Editor, Daily Nexus,

I was disappointed in reading your coverage of the Lebanese Club’s Middle Eastern Fair (“Middle Eastern Fair Sparks Altercation Between Students,” Daily Nexus, May 31). Only a few sentences explained what the fair was about. The rest of the article was dedicated to a settled misunderstanding between the Lebanese Club and the American Students for Israel on campus. The point of the fair was to increase awareness about Middle Eastern cultures and to promote a positive image, since news coverage in America rarely shows anything positive about the Middle East. Instead of sharing the positive atmosphere of the fair, the Nexus discussed the negative aspects surrounding it.

The fair was amazing and represented the Middle East very gracefully. It provided a lot of information about the cultures, sights, people and traditions of Lebanon, Syria, Palestine, Jordan, Egypt, Israel and Iran. People who came had the chance to discover that Lebanon has 18 different religious communities and is the only Middle Eastern country without a desert, and that the only Roman temple to Jupiter still standing in the world is in Lebanon.
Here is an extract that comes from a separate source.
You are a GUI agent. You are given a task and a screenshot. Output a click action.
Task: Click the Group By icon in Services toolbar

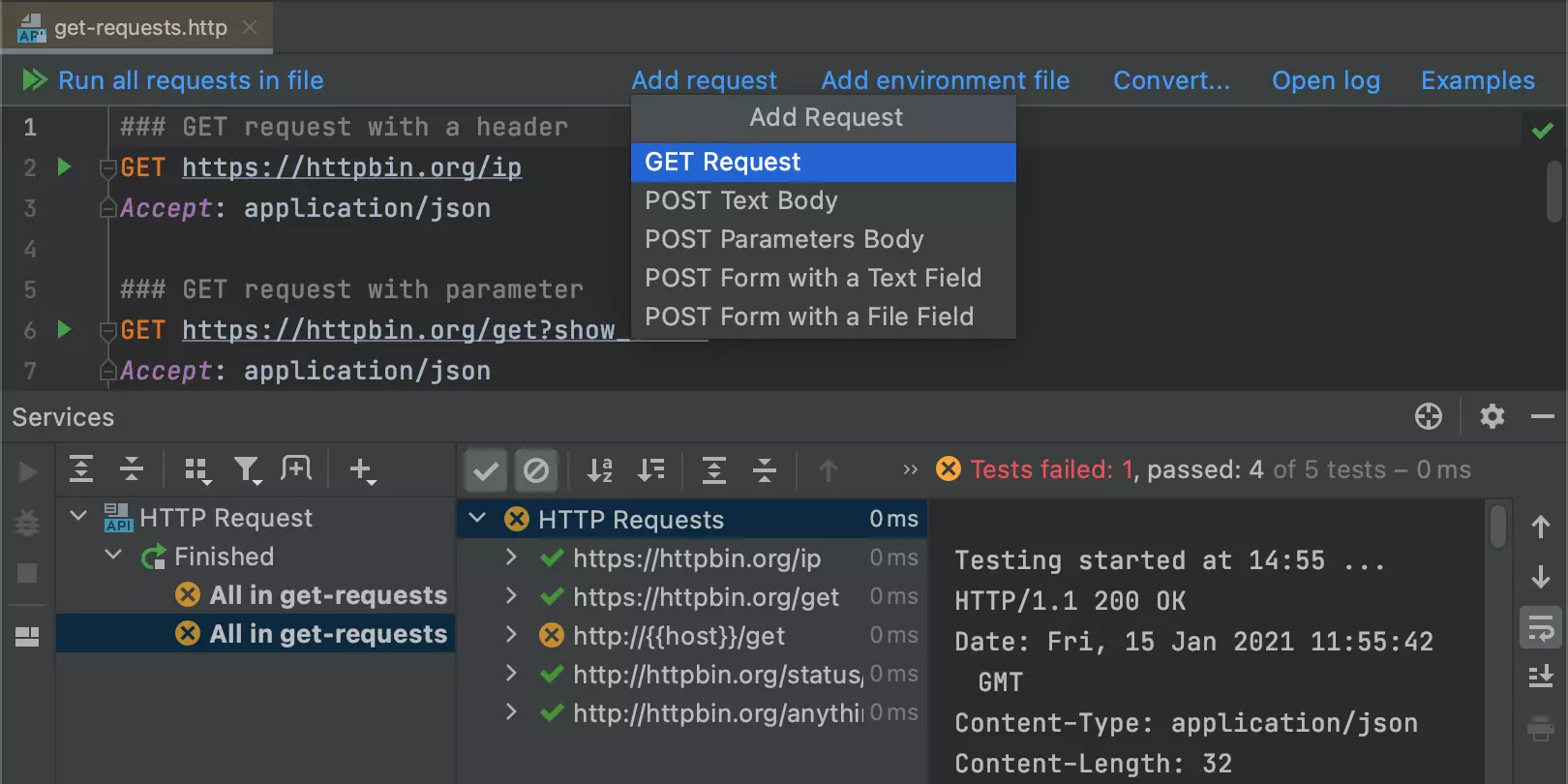coord(197,470)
Or that the Bible is named after Byblos, an ancient city in Lebanon. And that Jesus Christ performed his first miracle of turning water into wine in southern Lebanon’s village of Qana. If you stopped at the Jordan booth, you learned that in Jordan, there is a city carved into rock 2,000 years ago called Petra. Petra, known as the rose-red city, remained unknown to Europeans until the 19th century. One could have also discovered that St. Paul was born in Syria by checking out the Syria booth, or that the Syrian capital of Damascus is one of the oldest cities in the world. It is unfortunate that the Nexus was uninterested in reporting to us what its reporters learned about the Middle East at the very fun, very successful Middle Eastern Fair.